AMY GOODMAN: Well, John Ross, talk about the election and what you know at this point of the charges of fraud. And what is the process that will take place now?
JOHN ROSS: There is an electoral tribunal, nicknamed the TRIFE, because the Federal Electoral Institute is the IFE and the tribunal is the TRIFE. It has another name, actually. Andres Manuel’s people have submitted the complaints, anomalies in 53,000 out of the little over 130,000 polling places in the country, and those will all be arriving at the court this week. The notification was filed last week. And they’re also, at the same time, trying to disqualify the election on the basis of some structural inequalities, everything from the way the media handled this to the intervention of the President, which was patently unconstitutional, throughout the election, and other structural anomalies that made this not a level playing field.
And the court does have the ability to do that. This is a court of seven justices. It was established in 1996, basically as a result of the great election fraud here in 1988 and eventually evolved into this tribunal. It has been quite active. The judges, seven of them, as I mentioned, over the past ten years have annulled elections and called for recounts in elections and done that on a statewide basis and on a district basis. They have never been faced with this in a presidential election. They do have the powers to either order a vote-by-vote recount, as Lopez Obrador is calling for, or to annul the entire election. And really the purpose of these enormous — and I just can’t describe how enormous they are — meetings, as they are called, informative meetings, assemblies, informative assemblies, is really to impress upon these seven judges that this is an historic moment in Mexico — it really does feel like an historic moment — and they have an historic responsibility here to do what the people demand, which is to open up the ballot boxes and count the votes one by one.

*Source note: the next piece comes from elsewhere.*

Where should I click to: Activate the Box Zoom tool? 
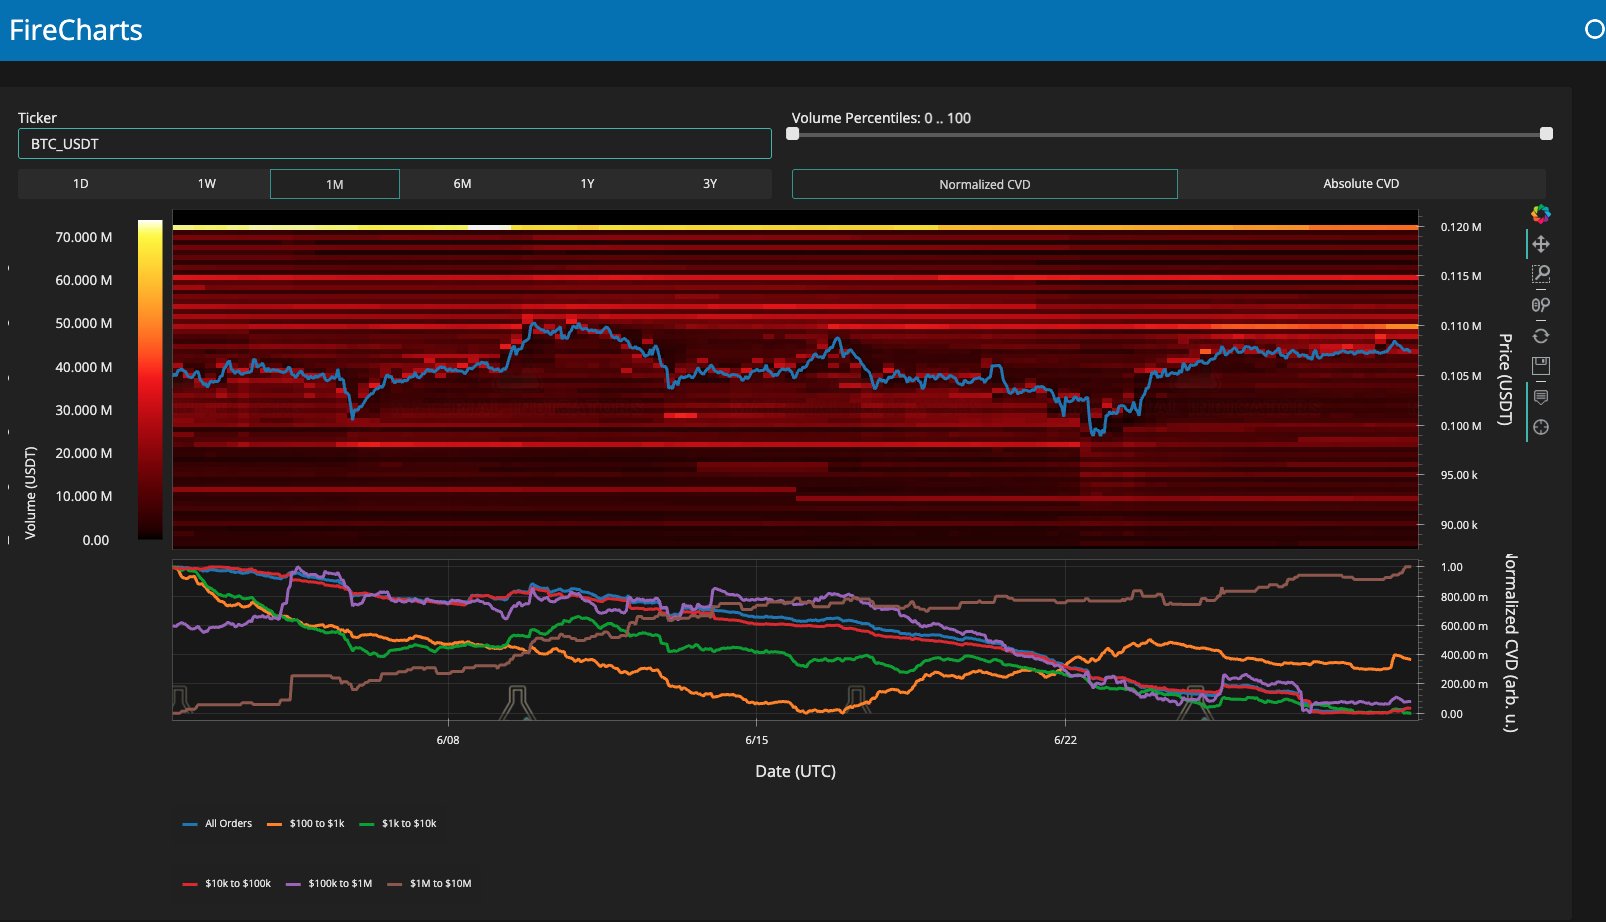1541,274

AMY GOODMAN: John Ross, you have said that Lopez Obrador is considering calling on all PRD elected officials not to take office December 1, if the ballots aren’t recounted, a strategy that could trigger a constitutional crisis.
JOHN ROSS: Well, that’s one of the options. There’s many options here, and I think we’re working on some of the first levels here, and that would only, of course, come after the court had not ordered a recount or if they had confirmed the Calderon election.
Very dramatically yesterday, Andres Manuel called for, as I mentioned, another demonstration in two weeks, which will be enormous, but also called to strengthen — there are now encampments in front of each one of the 300 electoral districts in the offices all over the country — and called to reinforce them and make them into autonomous bodies that can take decisions on civil disobedience and civil resistance. His call was for civil resistance, and we’ll see the beginning of that this week. I expect it will take the form of boycotts and informative picket lines, before it gets to the point of blocking highways and roads and streets, which is, you know, an ultimate strategy here.
AMY GOODMAN: John Ross, I want to thank you for being with us. We’re certainly going to continue to follow this, and we will link to your articles at our website, democracynow.org. John Ross, longtime journalist, based in Mexico City. His book is coming out in October, Making Another World Possible.